As to the question of whether we spent 94 mil on a 92 mil cap, that might be the case, if you calculate it including incentives paid, which (if I understand this right,) reduces your team's adjusted cap for the following season. I'm pretty murky on this particular point, and you need a real capologist to get it right.
Last point... where you rank in payroll is significant, only in that you should spend to the cap every year, in my opinion, one way or another. If you miss that goal it shouldn't be an ongoing thing. And you should do it in such a way that you get max value from your spending.
Where you rank in salary is insignificant. Assuming you're spending to the cap, your salary spending only indicates a philosophy of paying in salary and keeping bonuses down as a total proportion. If you can use bonuses to the mutual advantage of the players and the team, you could very easily end up with a low salary total, because a lot of salary is going into bonuses.
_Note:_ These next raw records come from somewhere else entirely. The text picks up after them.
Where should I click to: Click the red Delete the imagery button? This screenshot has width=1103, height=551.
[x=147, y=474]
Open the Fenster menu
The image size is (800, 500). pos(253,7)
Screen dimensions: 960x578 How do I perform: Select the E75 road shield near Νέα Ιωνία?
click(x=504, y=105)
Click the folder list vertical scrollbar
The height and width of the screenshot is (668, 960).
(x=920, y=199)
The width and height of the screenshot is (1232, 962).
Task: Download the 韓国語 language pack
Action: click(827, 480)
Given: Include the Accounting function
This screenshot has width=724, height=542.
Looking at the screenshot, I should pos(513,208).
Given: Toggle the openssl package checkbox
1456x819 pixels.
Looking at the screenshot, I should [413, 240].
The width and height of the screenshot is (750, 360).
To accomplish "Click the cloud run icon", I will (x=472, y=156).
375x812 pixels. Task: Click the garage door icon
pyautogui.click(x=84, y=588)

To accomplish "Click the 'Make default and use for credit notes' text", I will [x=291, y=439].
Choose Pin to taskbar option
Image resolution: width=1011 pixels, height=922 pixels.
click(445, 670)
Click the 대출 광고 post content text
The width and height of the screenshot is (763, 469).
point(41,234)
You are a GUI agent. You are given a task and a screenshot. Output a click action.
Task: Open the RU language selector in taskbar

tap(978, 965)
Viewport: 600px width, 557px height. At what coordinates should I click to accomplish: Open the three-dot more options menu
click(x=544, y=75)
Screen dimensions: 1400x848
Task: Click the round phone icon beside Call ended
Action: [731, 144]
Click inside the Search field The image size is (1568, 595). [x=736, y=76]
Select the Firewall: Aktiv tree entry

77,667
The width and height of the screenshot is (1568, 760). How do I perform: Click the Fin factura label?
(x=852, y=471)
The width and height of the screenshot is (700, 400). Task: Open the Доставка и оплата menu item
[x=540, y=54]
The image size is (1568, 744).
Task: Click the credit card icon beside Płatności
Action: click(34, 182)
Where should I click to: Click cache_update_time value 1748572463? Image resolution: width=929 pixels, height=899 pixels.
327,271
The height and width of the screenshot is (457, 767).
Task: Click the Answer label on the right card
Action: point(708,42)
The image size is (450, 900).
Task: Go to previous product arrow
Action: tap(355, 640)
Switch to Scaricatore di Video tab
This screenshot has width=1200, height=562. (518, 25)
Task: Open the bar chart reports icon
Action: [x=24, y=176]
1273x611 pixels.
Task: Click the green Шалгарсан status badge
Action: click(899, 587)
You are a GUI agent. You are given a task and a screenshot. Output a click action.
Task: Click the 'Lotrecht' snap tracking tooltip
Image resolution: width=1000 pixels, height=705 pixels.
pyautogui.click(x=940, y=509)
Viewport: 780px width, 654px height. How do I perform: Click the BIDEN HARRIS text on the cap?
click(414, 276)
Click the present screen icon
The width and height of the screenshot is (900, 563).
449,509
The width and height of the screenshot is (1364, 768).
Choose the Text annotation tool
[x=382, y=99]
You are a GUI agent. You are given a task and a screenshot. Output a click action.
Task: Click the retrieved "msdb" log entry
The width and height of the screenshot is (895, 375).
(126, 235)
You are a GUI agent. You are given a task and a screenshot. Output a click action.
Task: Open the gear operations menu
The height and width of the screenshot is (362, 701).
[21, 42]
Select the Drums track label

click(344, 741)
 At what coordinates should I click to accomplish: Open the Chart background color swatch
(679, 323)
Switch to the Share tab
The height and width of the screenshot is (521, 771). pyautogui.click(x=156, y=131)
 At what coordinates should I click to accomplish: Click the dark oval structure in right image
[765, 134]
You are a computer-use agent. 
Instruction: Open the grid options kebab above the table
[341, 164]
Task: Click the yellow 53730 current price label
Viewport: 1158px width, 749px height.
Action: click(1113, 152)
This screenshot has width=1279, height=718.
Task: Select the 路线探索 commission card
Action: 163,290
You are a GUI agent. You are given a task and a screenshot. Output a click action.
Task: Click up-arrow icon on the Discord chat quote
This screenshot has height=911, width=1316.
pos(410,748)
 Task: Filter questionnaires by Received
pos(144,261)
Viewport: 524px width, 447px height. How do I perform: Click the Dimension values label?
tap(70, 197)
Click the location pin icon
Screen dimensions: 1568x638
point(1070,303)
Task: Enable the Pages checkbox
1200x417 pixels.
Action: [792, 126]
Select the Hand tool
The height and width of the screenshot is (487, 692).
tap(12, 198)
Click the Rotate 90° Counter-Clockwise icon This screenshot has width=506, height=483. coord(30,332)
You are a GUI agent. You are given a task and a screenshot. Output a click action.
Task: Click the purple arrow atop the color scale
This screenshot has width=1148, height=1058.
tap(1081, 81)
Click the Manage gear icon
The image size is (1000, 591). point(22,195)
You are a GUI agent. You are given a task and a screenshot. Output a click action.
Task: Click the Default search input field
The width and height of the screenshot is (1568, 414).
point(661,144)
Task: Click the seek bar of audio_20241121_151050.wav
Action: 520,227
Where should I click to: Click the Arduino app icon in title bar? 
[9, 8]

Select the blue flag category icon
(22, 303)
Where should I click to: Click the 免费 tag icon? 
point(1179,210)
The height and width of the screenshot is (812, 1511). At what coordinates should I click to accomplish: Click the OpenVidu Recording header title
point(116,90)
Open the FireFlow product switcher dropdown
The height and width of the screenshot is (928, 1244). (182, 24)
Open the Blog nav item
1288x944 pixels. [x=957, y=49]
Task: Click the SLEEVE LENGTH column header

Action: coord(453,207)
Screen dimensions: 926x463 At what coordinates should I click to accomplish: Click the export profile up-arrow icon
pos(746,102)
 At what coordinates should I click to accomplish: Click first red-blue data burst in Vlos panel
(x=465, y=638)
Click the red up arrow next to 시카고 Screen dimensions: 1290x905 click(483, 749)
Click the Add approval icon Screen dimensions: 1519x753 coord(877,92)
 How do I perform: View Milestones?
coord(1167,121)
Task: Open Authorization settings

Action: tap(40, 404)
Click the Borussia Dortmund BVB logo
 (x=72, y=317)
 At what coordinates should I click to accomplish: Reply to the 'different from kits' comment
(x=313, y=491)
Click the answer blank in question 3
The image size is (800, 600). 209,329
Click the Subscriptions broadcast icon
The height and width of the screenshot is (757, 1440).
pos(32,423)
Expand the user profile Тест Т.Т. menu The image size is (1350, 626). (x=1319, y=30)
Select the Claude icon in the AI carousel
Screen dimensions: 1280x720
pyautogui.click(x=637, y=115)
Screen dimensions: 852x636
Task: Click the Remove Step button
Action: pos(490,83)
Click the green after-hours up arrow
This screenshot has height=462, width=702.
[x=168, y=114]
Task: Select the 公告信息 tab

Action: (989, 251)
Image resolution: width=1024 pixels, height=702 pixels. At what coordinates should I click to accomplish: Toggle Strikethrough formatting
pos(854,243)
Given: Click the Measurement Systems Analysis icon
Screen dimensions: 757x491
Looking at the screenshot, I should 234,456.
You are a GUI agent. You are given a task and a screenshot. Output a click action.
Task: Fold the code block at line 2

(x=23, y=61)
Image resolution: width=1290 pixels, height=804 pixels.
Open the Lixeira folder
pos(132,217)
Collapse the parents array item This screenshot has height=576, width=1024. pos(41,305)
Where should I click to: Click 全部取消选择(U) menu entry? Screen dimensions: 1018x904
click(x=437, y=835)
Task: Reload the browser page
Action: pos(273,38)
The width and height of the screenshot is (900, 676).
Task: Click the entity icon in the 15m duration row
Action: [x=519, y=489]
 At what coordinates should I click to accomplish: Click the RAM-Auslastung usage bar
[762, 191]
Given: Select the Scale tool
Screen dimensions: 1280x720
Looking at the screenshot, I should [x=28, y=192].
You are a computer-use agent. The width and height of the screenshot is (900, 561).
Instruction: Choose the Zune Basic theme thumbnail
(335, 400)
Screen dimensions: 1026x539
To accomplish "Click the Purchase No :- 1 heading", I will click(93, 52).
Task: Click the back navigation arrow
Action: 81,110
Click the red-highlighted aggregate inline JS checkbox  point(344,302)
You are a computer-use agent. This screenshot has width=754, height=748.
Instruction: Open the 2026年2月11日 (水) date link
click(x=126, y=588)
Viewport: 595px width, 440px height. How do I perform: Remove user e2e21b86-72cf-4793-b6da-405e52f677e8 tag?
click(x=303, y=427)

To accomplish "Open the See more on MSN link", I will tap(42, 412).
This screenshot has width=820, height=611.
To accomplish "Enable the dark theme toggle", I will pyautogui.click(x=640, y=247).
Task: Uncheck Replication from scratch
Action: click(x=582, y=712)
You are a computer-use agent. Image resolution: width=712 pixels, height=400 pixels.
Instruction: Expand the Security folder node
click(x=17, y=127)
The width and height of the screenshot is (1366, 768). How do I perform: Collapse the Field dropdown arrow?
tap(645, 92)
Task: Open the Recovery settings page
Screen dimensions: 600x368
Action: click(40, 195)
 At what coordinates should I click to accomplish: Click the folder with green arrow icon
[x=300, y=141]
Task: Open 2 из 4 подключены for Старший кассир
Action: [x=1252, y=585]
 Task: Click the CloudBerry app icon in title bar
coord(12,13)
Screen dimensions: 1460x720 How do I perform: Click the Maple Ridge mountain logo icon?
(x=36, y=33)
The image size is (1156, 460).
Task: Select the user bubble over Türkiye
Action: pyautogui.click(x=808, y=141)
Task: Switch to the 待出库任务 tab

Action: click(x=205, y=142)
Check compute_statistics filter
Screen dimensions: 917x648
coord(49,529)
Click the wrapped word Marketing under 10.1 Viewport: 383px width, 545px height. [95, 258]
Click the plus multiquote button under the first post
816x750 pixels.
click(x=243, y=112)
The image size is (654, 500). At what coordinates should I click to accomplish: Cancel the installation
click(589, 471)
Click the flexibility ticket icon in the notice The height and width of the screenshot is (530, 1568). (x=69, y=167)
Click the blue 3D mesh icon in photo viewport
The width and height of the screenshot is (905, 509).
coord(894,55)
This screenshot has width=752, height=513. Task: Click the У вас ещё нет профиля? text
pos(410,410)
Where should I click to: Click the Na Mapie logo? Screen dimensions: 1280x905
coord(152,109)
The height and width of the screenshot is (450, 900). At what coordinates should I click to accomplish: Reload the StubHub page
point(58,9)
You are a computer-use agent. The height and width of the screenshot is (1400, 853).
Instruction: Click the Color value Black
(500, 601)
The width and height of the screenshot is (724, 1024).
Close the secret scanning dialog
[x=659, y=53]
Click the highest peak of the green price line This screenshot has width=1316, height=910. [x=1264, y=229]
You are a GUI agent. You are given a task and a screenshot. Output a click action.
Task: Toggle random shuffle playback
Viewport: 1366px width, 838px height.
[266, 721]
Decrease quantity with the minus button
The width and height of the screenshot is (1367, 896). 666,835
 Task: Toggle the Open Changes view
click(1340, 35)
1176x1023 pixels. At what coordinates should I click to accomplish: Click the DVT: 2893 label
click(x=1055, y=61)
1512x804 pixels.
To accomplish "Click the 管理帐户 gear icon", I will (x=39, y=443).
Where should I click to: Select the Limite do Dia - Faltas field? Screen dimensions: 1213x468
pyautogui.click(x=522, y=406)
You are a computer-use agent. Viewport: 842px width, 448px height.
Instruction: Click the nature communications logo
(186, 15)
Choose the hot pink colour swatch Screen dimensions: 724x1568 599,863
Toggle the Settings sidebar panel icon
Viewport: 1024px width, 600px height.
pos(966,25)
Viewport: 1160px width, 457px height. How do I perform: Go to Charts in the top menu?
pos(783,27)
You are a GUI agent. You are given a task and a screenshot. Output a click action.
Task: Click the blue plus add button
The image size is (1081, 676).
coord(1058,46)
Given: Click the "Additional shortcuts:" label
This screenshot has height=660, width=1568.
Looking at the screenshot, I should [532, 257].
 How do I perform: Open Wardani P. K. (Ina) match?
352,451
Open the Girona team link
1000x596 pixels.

The only other tea leaf to read into these proportions is the question of incentive tied to big bonuses. That is, you don't pay a bonus you'll be prorating for five years, if a player is injury prone or not otherwise motivated... those bonuses take money off the table and into the player's pocket, with no guarantee of performance (except to the extent that the bonuses are tied to incentives.) On the other hand, bonuses can move cap hits from year A to years B,C,D, etc... or could put one big hit in year A, and keep salaries low in B,C,D... whichever direction you desire the accounting to go. So the available tools can easily affect whether you have a "high" or "low" rank in salary in a given year, without changing how much each player gets.